One of the bills, “South Carolina Business License Tax Standardization Act” (H.3650), was introduced earlier this month by Rep. Bill Sandifer, R-Oconee, chairman of the Labor, Commerce, and Industry Committee.
The bill would create a uniform process of obtaining business licenses across South Carolina and make the Secretary of State responsible for collecting business license fees through a central filing location online.
The second measure, (H.3651), would prohibit the state municipal association or any other political group from collecting business license taxes and insurance taxes.
The South Carolina Chamber of Commerce has called on the Legislature to standardized business licensing process to make it easier for a business to operate in different cities, towns and counties without having to obtain a license from each entity.
Ted Pitts, president and CEO of the chamber, also supports a bill that would establish one expiration date for a business license and the ability for a firm to file online through the Secretary of State.
One of the association’s objections to the business license standardization bill, (H.3650), is that it exempts 25% of a business' income collected outside of the municipality where the business maintains its principal place of business, Campbell said.
One example she offered was a national retailer like Wal-Mart, which has its headquarters in Bentonville, Ark., paying a business license tax on only 75% percent of its income when the local mom-and-pop retailer pays a license fee based on 100% of its income.
Giving the Secretary of State the job of issuing business licenses and collecting fees violates the state Constitution, which gives the cities authority to work together to perform government functions, such has having the municipal association collect and disburse business license taxes to members.
Additionally, a standard fee and due date would be problematic, Campbell added.
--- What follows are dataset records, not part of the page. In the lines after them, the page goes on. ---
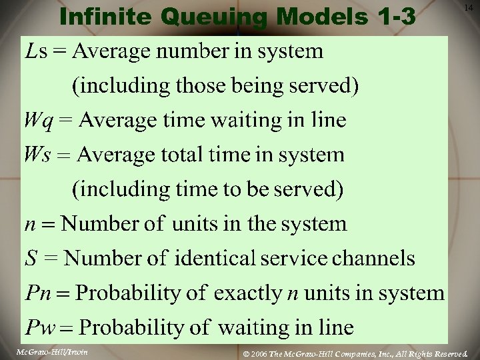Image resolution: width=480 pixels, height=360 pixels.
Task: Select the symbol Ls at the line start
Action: click(36, 51)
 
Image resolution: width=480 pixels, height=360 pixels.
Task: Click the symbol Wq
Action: click(37, 121)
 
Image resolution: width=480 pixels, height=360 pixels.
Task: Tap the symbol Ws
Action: click(36, 155)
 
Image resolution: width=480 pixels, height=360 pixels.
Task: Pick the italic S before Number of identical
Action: click(31, 258)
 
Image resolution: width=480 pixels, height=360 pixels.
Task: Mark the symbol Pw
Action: click(38, 328)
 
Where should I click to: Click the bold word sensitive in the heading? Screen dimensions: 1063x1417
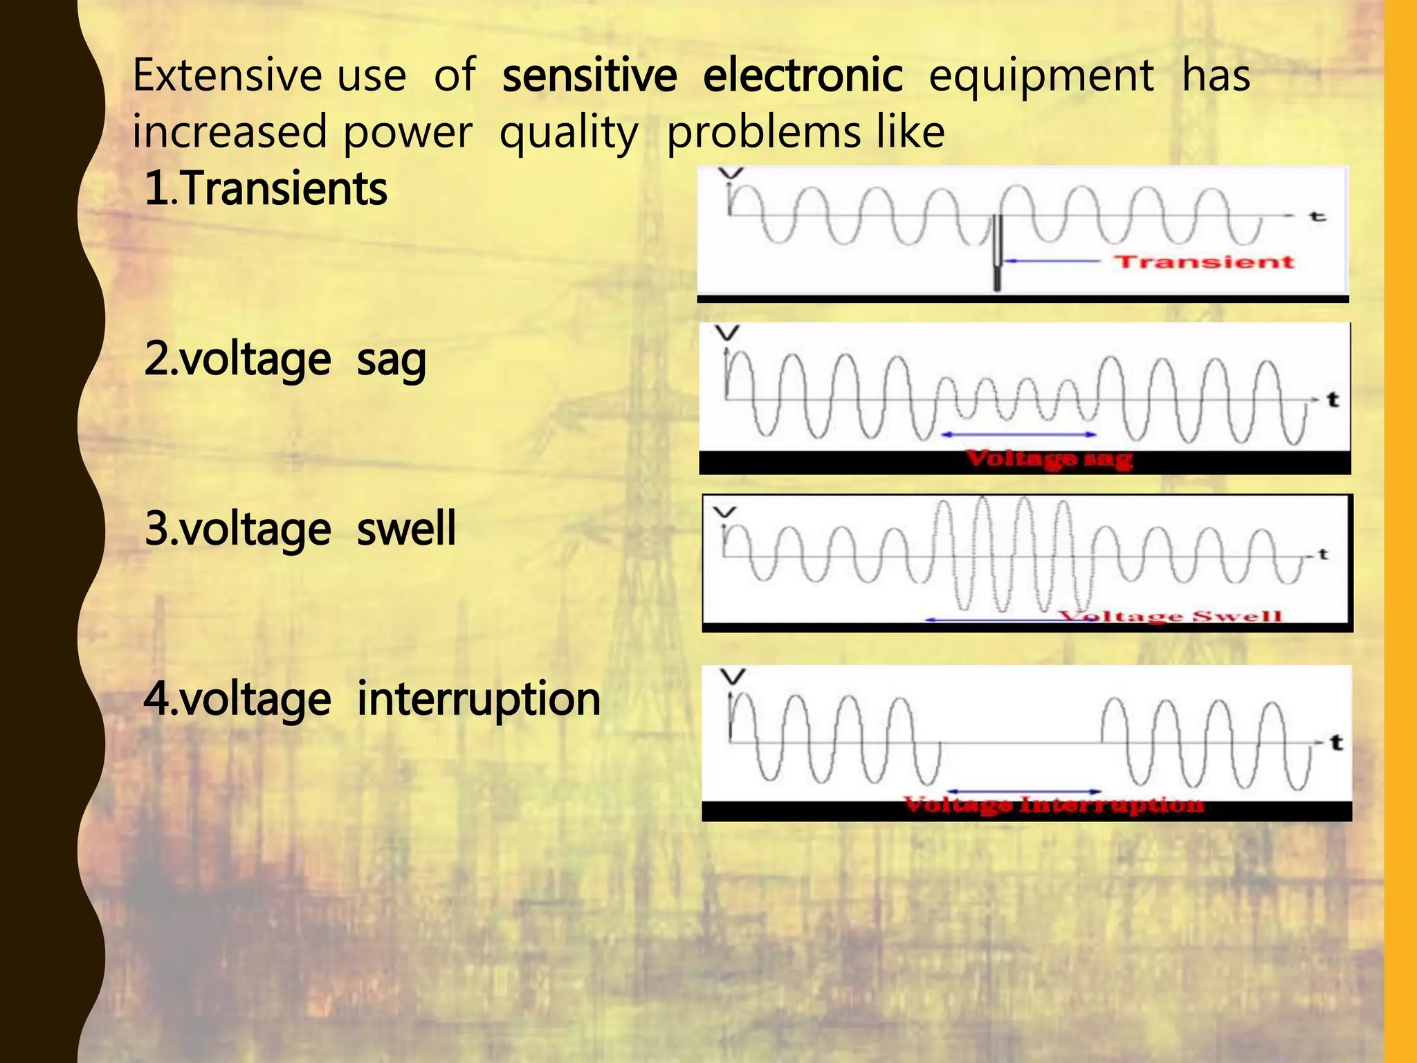pos(589,76)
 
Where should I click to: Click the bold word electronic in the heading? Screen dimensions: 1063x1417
pos(803,76)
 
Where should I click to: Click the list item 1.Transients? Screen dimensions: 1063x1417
pos(266,190)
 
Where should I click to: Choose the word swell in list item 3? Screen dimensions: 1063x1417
pos(406,529)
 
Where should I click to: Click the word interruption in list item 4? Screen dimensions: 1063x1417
pos(479,700)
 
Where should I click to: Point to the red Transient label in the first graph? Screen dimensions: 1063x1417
pos(1203,262)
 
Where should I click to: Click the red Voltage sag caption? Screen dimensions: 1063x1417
pos(1049,459)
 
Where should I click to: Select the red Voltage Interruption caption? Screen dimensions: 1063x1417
pos(1054,805)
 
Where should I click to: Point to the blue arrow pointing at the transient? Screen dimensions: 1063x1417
pos(1052,262)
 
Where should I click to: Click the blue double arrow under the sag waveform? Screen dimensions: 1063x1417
pos(1019,435)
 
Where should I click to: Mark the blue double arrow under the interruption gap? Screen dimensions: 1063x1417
pos(1024,791)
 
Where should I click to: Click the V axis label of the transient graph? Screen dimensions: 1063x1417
pos(731,173)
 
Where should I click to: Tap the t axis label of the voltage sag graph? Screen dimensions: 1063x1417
pos(1333,400)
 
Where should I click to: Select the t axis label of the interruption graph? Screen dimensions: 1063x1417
pos(1336,743)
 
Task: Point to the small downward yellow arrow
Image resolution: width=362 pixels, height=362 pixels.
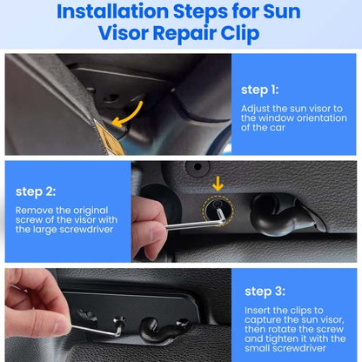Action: click(218, 184)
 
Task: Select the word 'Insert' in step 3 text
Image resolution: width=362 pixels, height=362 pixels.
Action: click(258, 309)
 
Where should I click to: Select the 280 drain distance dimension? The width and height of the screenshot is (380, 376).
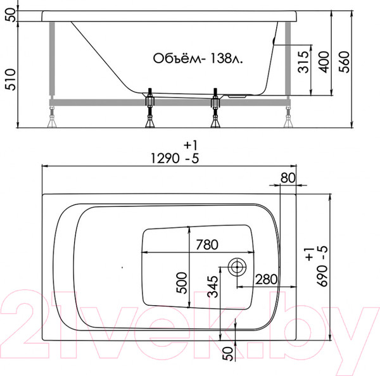266,279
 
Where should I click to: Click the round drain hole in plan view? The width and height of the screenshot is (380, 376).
239,266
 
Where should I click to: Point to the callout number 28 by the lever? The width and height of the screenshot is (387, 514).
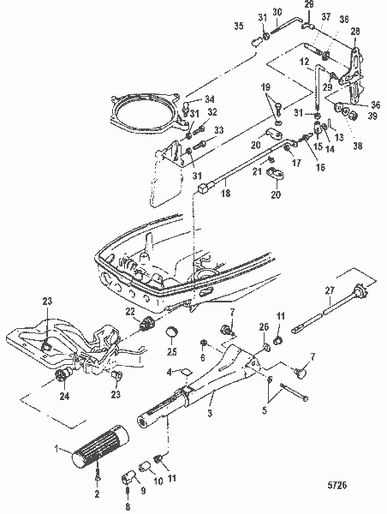pyautogui.click(x=354, y=31)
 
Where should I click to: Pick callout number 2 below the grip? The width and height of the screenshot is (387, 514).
pyautogui.click(x=96, y=496)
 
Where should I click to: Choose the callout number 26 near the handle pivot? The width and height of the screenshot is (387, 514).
pyautogui.click(x=265, y=326)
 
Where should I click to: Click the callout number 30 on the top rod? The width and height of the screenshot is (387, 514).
pyautogui.click(x=277, y=11)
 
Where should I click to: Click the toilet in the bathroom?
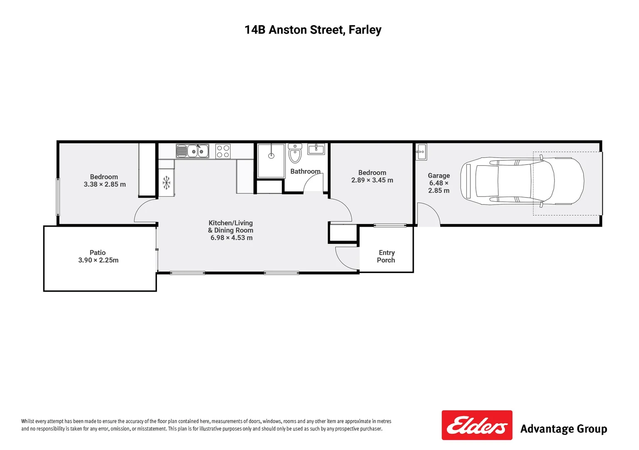tap(295, 154)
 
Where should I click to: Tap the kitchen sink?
tap(192, 151)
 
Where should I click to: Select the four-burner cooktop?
tap(223, 151)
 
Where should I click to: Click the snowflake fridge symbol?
tap(166, 182)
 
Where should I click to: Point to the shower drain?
tap(271, 156)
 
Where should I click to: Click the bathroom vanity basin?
tap(316, 149)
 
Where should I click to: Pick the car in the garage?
tap(522, 181)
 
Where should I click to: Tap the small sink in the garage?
tap(421, 152)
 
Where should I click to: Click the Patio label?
tap(97, 252)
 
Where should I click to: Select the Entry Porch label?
tap(386, 256)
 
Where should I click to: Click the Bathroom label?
tap(305, 171)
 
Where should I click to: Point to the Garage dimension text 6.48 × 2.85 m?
tap(439, 187)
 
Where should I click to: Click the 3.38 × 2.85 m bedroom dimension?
tap(104, 184)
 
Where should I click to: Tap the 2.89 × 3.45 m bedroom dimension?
tap(372, 180)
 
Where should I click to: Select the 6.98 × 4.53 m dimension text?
tap(231, 238)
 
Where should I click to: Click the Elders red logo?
tap(477, 425)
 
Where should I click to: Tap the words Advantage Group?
tap(563, 429)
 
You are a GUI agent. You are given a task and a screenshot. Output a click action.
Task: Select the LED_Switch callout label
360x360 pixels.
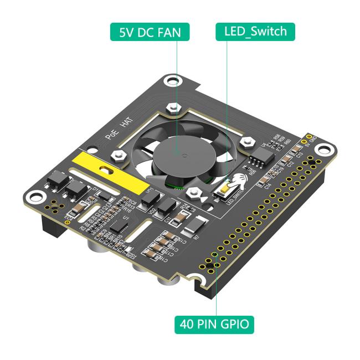[255, 32]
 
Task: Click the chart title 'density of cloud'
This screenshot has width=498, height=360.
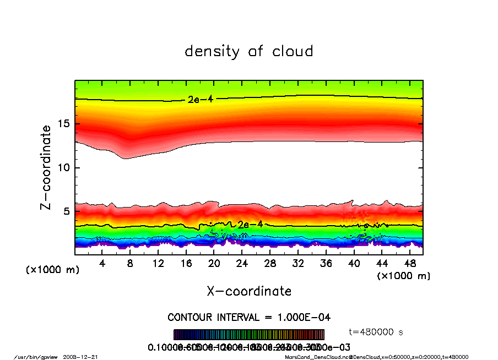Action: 249,52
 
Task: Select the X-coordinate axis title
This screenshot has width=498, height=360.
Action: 249,291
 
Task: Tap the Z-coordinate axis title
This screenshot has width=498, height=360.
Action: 46,167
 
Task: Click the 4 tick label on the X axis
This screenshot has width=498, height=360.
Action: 102,264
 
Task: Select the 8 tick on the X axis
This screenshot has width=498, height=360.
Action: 131,264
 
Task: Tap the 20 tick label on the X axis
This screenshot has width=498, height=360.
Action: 214,264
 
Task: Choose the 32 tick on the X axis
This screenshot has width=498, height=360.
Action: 298,264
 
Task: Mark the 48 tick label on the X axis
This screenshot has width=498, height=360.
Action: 409,264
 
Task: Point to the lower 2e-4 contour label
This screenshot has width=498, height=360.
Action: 250,225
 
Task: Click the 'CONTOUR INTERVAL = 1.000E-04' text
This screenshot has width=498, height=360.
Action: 249,318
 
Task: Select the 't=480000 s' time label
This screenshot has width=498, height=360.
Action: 377,332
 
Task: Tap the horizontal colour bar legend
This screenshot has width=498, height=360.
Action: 249,335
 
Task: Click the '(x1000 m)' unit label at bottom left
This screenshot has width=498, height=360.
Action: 53,270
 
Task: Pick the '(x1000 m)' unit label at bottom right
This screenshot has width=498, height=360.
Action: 403,276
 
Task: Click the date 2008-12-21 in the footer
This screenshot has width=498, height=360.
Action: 88,357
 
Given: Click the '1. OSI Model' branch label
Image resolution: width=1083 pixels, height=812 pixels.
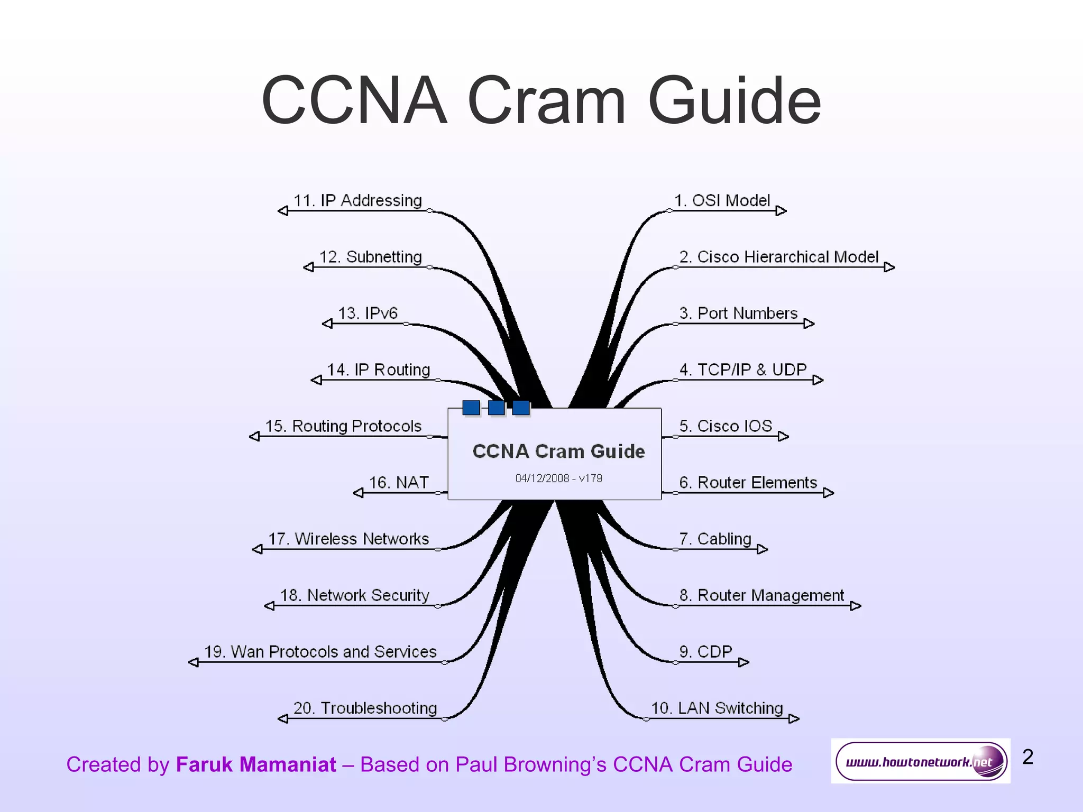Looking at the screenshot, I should coord(722,201).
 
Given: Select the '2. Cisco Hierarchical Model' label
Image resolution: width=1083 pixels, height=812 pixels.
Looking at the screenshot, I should coord(779,257).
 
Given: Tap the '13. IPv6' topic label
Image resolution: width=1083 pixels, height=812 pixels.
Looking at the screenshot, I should coord(368,313).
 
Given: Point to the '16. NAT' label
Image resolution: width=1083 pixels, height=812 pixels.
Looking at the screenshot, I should coord(399,483).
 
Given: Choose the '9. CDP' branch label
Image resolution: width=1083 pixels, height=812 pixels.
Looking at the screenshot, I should coord(705,652).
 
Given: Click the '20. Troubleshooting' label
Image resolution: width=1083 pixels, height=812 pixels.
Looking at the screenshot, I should coord(365,708).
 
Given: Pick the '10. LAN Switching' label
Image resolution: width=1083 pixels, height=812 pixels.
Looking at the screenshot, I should coord(717,708).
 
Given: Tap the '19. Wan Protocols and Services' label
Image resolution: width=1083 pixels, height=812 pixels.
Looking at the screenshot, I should coord(320,652).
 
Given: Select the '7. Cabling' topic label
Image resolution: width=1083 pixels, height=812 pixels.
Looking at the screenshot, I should coord(715,539).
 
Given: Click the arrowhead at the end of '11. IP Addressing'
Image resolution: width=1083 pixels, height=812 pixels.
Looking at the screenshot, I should coord(283,211).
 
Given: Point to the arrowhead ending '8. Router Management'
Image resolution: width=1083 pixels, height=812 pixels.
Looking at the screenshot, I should coord(856,606).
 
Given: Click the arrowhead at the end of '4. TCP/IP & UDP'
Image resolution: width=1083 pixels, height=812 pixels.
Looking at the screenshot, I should coord(818,380).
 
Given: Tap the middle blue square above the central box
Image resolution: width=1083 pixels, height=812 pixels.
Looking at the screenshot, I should coord(496,408).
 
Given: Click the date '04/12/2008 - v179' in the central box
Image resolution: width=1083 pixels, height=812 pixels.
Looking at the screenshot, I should coord(558,478).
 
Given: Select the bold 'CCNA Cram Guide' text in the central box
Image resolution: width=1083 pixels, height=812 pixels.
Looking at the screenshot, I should coord(558,451).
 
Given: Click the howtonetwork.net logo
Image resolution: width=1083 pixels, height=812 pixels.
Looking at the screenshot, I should coord(920,761).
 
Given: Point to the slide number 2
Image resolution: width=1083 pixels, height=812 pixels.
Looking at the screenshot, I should coord(1027,757).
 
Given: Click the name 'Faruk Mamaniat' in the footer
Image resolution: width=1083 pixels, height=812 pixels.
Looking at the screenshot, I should coord(256,765).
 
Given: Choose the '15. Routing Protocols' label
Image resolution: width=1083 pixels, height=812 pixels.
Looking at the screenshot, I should coord(343,426).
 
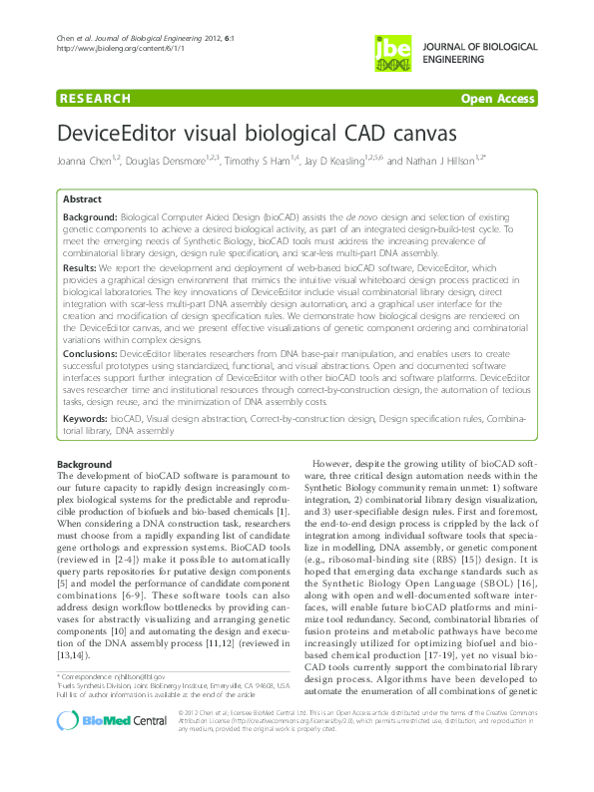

She noted that for some municipalities, business fees might account for 25% of the local budget. Other cities, that have a variety of revenues sources, might want to charge lower fees, she added.
For example, if the legislature passes the law the city of Columbia could lose $8.3 million a year. If the city wants to make up for the loss, it would have to boost the fee for a business license by 53%, The State newspaper reported.
“It all goes back to local control,” Campbell said.